The two main forms of clinical presentations are a classical form, which involves a rapid progression of symptoms that develop in the first decade of life, and an atypical form, which, by comparison to the classical form, is slowly progressive and commences after the age of 10 years. Symptoms include dystonia, dysarthria, rigidity, choreoathetosis and cognitive decline. Visual impairment may occur owing to pigmentary retinopathy.

Imaging findings

The use of MRI for diagnosis was first reported by Tanfani et al.[4] Owing to accumulation of iron, T 2 weighted images demonstrate hypointense signal in GP and substantia nigra (SN). Owing to tissue gliosis and vacuolization in the medial aspect of the GP, a central hyperintensity appears medially within the hypointensity. This appearance was described by Sethi as the “eye-of-the-tiger” sign.[2] The decreased signal owing to iron accumulation is more obvious in GRE and susceptibility weighted imaging (SWI) sequences. No diffusion restriction or enhancement occurs. Diffusion tensor imaging shows increased fractional anisotropy in GP and SN and MR spectroscopy shows decreased N-acetylaspartate (NAA) and reduced NAA:creatinine ratio owing to neuroaxonal loss.[5]

Differential diagnosis

Physiological iron accumulation in the basal ganglia shows decreased signal in SWI and GRE sequences, but it never occurs before the age of 10 and usually after the age of 25 years.[1] Other types of NBIA should be considered but differentiation, especially early in the disease process, is difficult using MRI only. Specific radiological features in other types of NBIA include cerebellar atrophy in PLA2G6-associated neurodegeneration; cortical atrophy in mitochondrial-membrane protein-associated neurodegeneration; T 1 hyperintense signal within the hypointensity in SN in beta-propeller protein-associated neurodegeneration; pontocerebellar atrophy in fatty acid hydroxylase-associated neurodegeneration and T 2 hyperintense signal in putamen and thalami with GP calcification in COASY protein-associated neurodegeneration.[3]

Other metabolic disorders, such as Wilson’s disease, Leigh disease and infantile bilateral striatal necrosis, show hyperintensity, predominantly in the caudate and putamen and not the GP.[5] In a study of 123 patients with PKAN, every patient with mutation in PANK2 gene was found to have the eye-of-the-tiger sign on MRI, and therefore the eye-of-the-tiger sign is reported to have one-to-one correlation with PANK2 mutation.[2] However, the sign may be found in other diseases, such as cortical basal ganglionic degeneration, early-onset levodopa responsive parkinsonism and progressive supranuclear palsy.[6] The sign has also been reported in a healthy individual.[7]

Diagnosis

The presence of severe T 2 shortening and blooming on T 2* sequences in a child should raise the suspicion of NBIA. Not every case will show the eye-of-the-tiger sign.[5] In the early course of the disease, isolated hyperintensity without the full picture involving the presence of the eye-of-the-tiger may be observed. In these cases, with the presence of suggestive clinical features, genetic testing is necessary. The complete MRI features may even precede the clinical symptoms.[8]

Treatment

As yet, there is no definitive treatment. The management has been principally symptomatic. Treatments under investigation include iron-chelating agents that cross the blood–brain barrier and deep brain stimulation of the GP.[3]

In 1992, Okano[9] described a case of Down syndrome in which progressive neurological deficit occurred with the morphological picture of Hallervorden–Spatz syndrome on MRI. To our knowledge, our case is the first one describing genetically proven PKAN in a patient with mosaic trisomy 21.

◇ ◇ ◇

--- Exercise tasks ---
(1) According to the passage, who first reported the use of MRI for diagnosis?
(2) Reproduce the passage between "In 1992, Okano[9]" and "mosaic trisomy 21.", inclusive, swapping "neurological deficit" for "motor deficit".

--- Extracted material ---
◇ ◇ ◇

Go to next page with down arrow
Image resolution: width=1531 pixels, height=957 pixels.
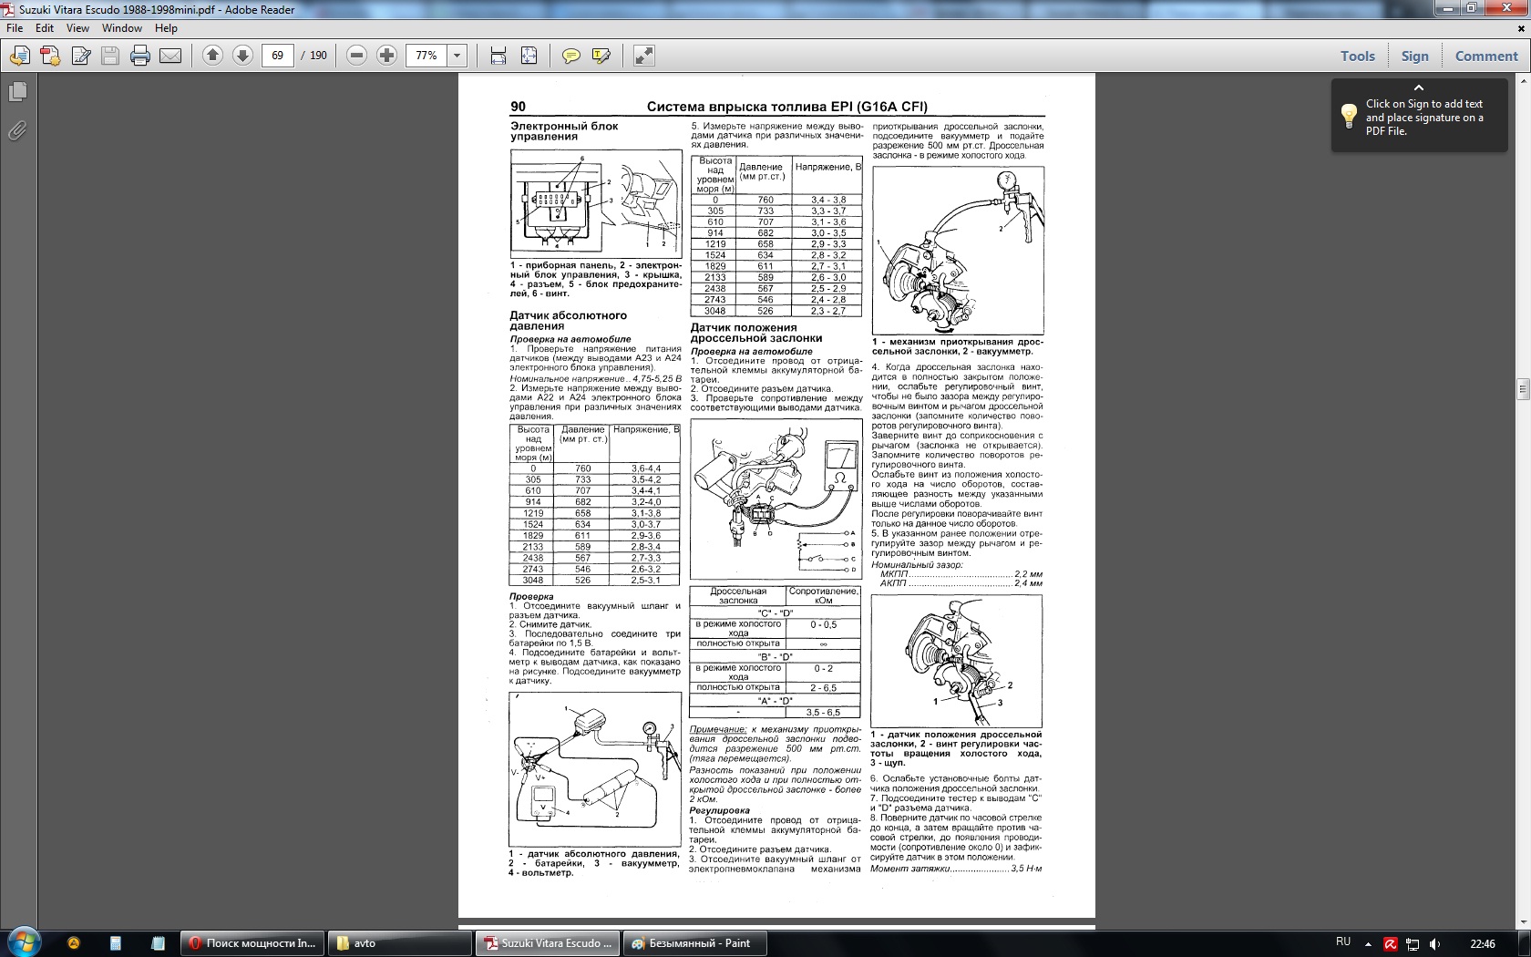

◇ ◇ ◇

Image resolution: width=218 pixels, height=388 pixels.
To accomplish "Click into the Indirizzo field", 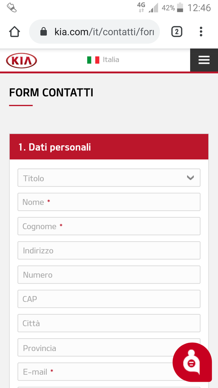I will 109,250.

◇ ◇ ◇

--- Replies ---
(1) Tanfani et al. first reported it.

(2)
In 1992, Okano[9] described a case of Down syndrome in which progressive motor deficit occurred with the morphological picture of Hallervorden–Spatz syndrome on MRI. To our knowledge, our case is the first one describing genetically proven PKAN in a patient with mosaic trisomy 21.